**Trecho selecionado**.
>>

Julgram x Bazz-B — Uma visão mais realista sobre amizade
Como Bleach quebra o clichê da amizade dos shounens e mostra as consequências de uma relação quebrada
Sem dúvidas, o maior clichê dos mangás shounen é a forma de como tratam amizades. O protagonista começa a história solitário (ou quase) e ao longo de sua trajetória faz muitos amigos, rivais que se tornam amigos, resgate de amigo, heróis usando o famoso “poder da amizade” para derrotar vilão, personagem fazendo discurso sobre amizade e por aí vai.
A editora Shounen Jump, responsável pelos principais mangás de sucesso, possui como lema “amizade, esforço e vitória”, sendo estes temas presentes em obras como Dragon Ball, Naruto, One Piece, Fairy Tail, My Hero Academia, Shokugeki no Souma etc.
Nesse sentido, Bleach não é nada diferente, visto que ao longo de sua história utiliza quase todos aqueles clichês disponíveis. Todavia, Tite Kubo resolveu fazer algo diferente no último arco, qual seja, inserir dois vilões os quais eram grandes amigos na infância, porém devido a decisões que ambos tomaram, acabaram se afastando um do outro e, embora futuramente se reencontrem e façam parte do mesmo grupo, a amizade dos dois nunca retornou.
Anteriormente, o mangá já havia abordado a história de Kaname e Sanji, dois amigos que se tornaram rivais e em razão de um mesmo sentimento, compartilharam o mesmo destino. Acontece que, antes de Kaname Tousen morrer, de alguma forma ele faz as “pazes” com Sanji Komamura e consegue se despedir, porém a análise de hoje tem um destino mais trágico.
Breve contexto histórico.
Yhwach, grande vilão da história, consegue invadir o Palácio das Almas, assassinar o Rei das Almas (o deus do universo de Bleach) e consumir seu poder, tornando-se o novo ser supremo.
Agora onipotente, Yhwach começa seu processo de criação de um novo mundo e enquanto “descansa”, os quincies que sobreviveram ao Auswählen (uma espécie de “apanhamento”) invadem o castelo em busca de vingança, dentre eles Bazzard Black (Bazz-B), o qual durante o caminho encontra Jugram Haschwalth, braço direito de Yhwach e antigo de Bazz-B, porém desta vez ambos estão em lados opostos, não restando outra alternativa senão se enfrentarem pela última vez.
Durante o confronto serão apresentados flashbacks, principalmente na perspectiva de Jugram, sob a infância que passou com Bazz-B e de como os dois se separaram e seguiram caminhos diferentes.
Após esta luta, um outro ator importante aparece, Uryuu Ishida, que se encontra em uma posição similar ao de Jugram, mas toma decisões diferentes e que, indiretamente, culmina na derrota do grande vilão.

<<

**Material**.

>>

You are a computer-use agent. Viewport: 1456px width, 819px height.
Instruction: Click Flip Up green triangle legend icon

<<
>>

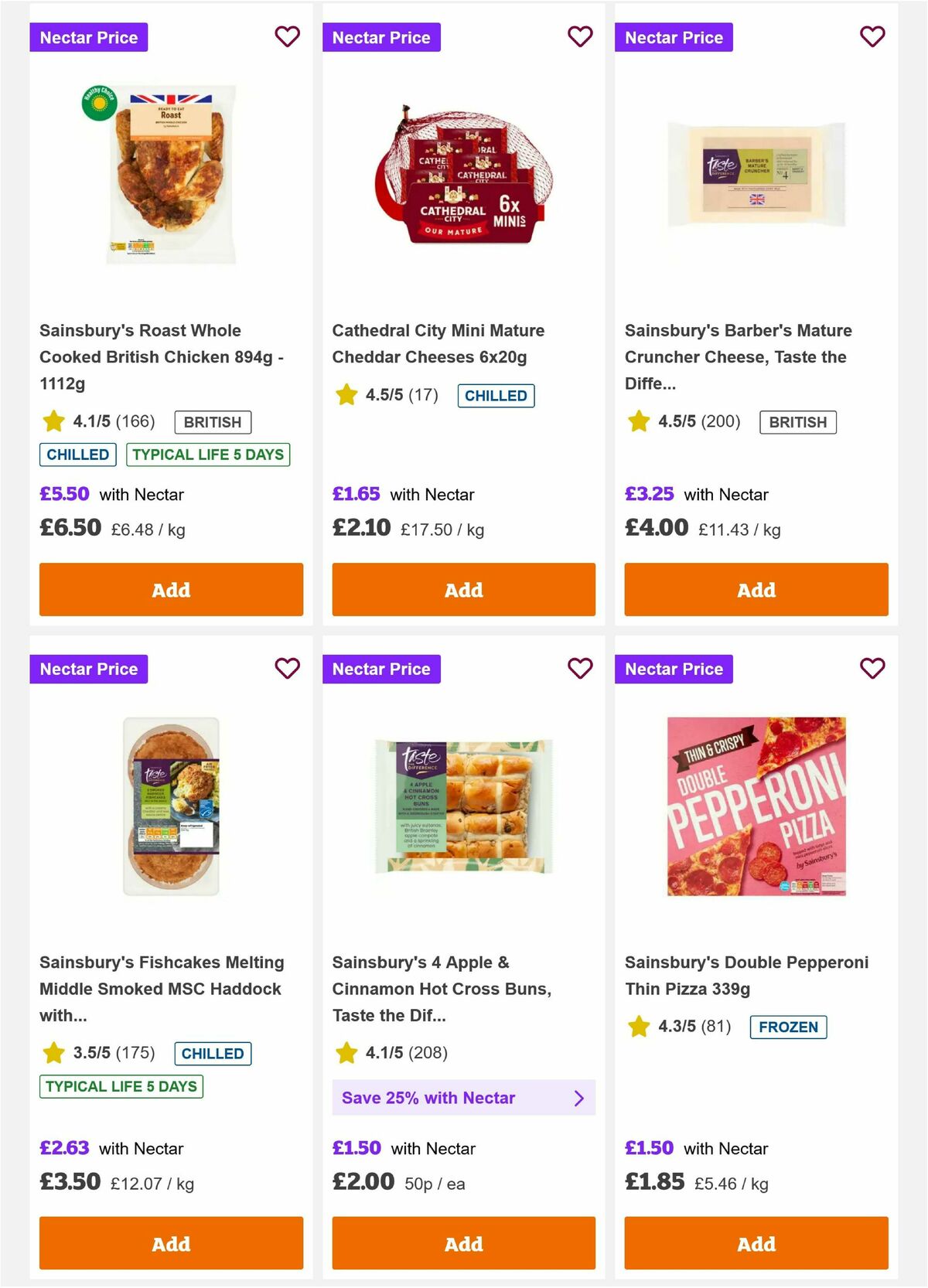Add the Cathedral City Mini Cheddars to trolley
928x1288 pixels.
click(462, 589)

<<

**O que fazer**. Você pode reescrever o trecho sobre amizade em Bleach desde "Anteriormente, o mangá" até "Breve contexto histórico.", inclusive, trocando "rivais" por "adversários"? A listagem acima provém de uma fonte diferente.

**Resposta desenvolvida**.
Anteriormente, o mangá já havia abordado a história de Kaname e Sanji, dois amigos que se tornaram adversários e em razão de um mesmo sentimento, compartilharam o mesmo destino. Acontece que, antes de Kaname Tousen morrer, de alguma forma ele faz as “pazes” com Sanji Komamura e consegue se despedir, porém a análise de hoje tem um destino mais trágico.
Breve contexto histórico.